Your Future Evolves Here

Evolent Health has a bold mission to change the health of the nation by changing the way health care is delivered. Our pursuit of this mission is the driving force that brings us to work each day. We believe in embracing new ideas, challenging ourselves and failing forward. We respect and celebrate individual talents and team wins. We have fun while working hard and Evolenteers often make a difference in everything from scrubs to jeans.

Are we growing? Absolutely - about 40% in year-over-year revenue growth in 2018. Are we recognized? Definitely. We have been named one of "Becker's 150 Great Places to Work in Healthcare" in 2016, 2017, 2018 and 2019, and one of the "50 Great Places to Work" in 2017 by Washingtonian. We recognize employees that live our values, give back to our communities each year, and are champions for bringing our whole selves to work each day. If you're looking for a place where your work can be personally and professionally rewarding, don't just join a company with a mission. Join a mission with a company behind it.

Who You'll Be Working With:

Evolent Health is looking for a Privacy/Security Officer to be a key member of the Legal & Compliance department.

What You'll Be Doing:

The Privacy/Security Officer will work across Evolent Health to facilitate organizational compliance with policies, procedures, regulations, and guidelines pertaining to privacy and information security. The privacy and security programs assist in the security, confidentiality, and integrity of Evolent Health and client confidential information, including protected health information (PHI). Responsibilities include evaluation of system technology to support information privacy and security requirements; maintenance of confidentiality, integrity, and availability of data as the privacy and security programs integrate; development and maintenance of security policies and procedures including management of security risk assessments, the program budget, security/privacy complaints and incident activity, and enforcement; workforce security training and awareness; application of industry standards and best practices; external compliance assurances; and business continuity planning. The Privacy/Security Officer serves as an advisor and representative on key Compliance and Security-related Committee meetings.

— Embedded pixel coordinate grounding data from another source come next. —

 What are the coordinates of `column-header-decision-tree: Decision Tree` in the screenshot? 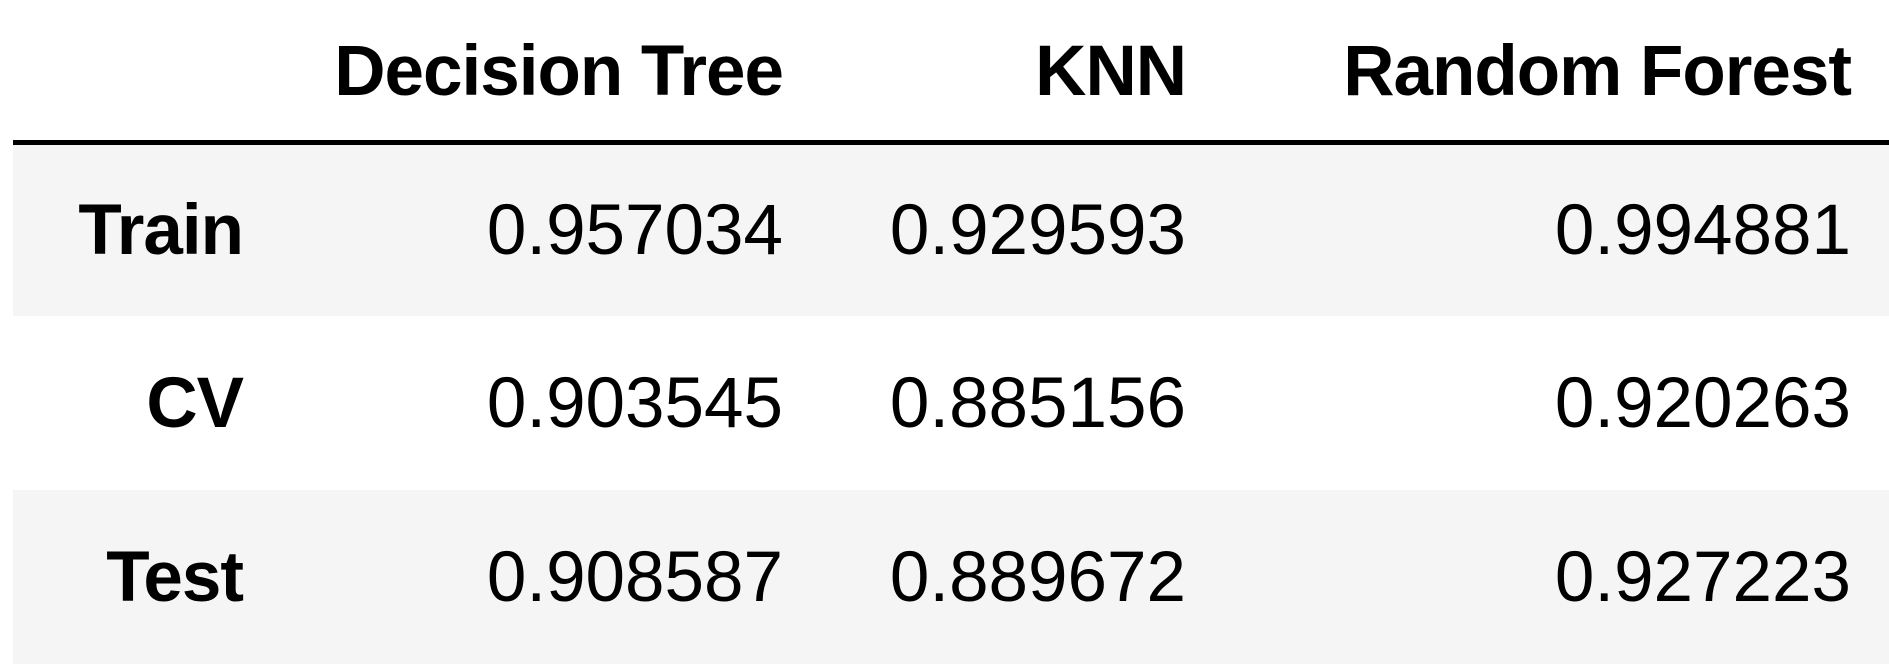 It's located at (547, 72).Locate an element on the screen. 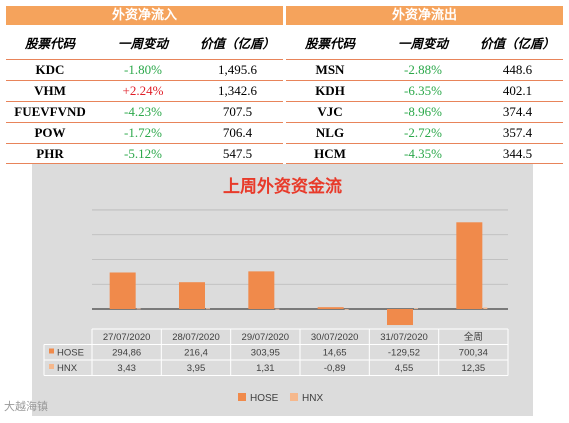  tick-label: 27/07/2020 is located at coordinates (127, 338).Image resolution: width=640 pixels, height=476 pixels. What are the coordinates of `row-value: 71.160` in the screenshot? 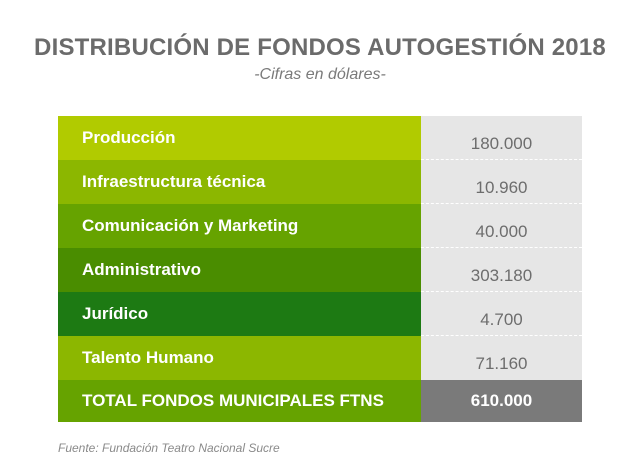 It's located at (502, 358).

The Experience You'll Need (Required):

* Oversees the establishment, implementation and adherence to policies and procedures that guide and support the provision of information security services and corporate policies on patient privacy and confidentiality
* Reviews new or revised government healthcare laws and regulations pertaining to security and privacy to determine if new policies or modifications of current policies are needed
* Reports to the organization's executive officers on emerging legislation/regulations and how the company is currently dealing with security and privacy issues
* Manages, tracks, and reports to the organization's executive officers and committee(s) on key metrics (e.g. number of privacy and security incidents received, summary of outcomes, etc.)
* Participates in outside healthcare organizations to keep updated on security and privacy developments and "best practices"
* Conducts privacy and security risk assessments, risk analysis and internal privacy audits to help the organization identify areas of opportunity and develop standards and procedures that support strategic, tactical and operational objectives on a cost-effective basis
* Makes recommendations on appropriate personnel, physical and technical security controls
* Manages the Information Security Incident and Breach Reporting program to ensure the prevention, detection, containment and correction of security and privacy breaches
* Participates in resolving problems with security and privacy violations
* Responsible for the content (and in some cases the delivery) of information security and privacy seminars and training classes
* Coordinates the communication of information security and privacy awareness to all members of the organization

Finishing Touches (Preferred):

* A high level of integrity and trust
* Good verbal and written communication skills
* Good business management skills/background and an understanding of healthcare operations
* Knowledge of security hardware and software products that comply with current industry standards
* Knowledge and understanding of technology-related law and public policy experience, clinical research and related issues
* Certified Information Systems Security Professional (CISSP®)
* Certified in Healthcare Privacy and Security (CHPS) through AHIMA
* Certified Information Systems Auditor (CISA®)
* Registered Health Information Administrator (RHIA) - preferred Or
* Registered Health Information Technician (RHIT)



Evolent Health is an equal opportunity employer and considers all qualified applicants equally without regard to race, color, religion, sex, sexual orientation, gender identity, or national origin.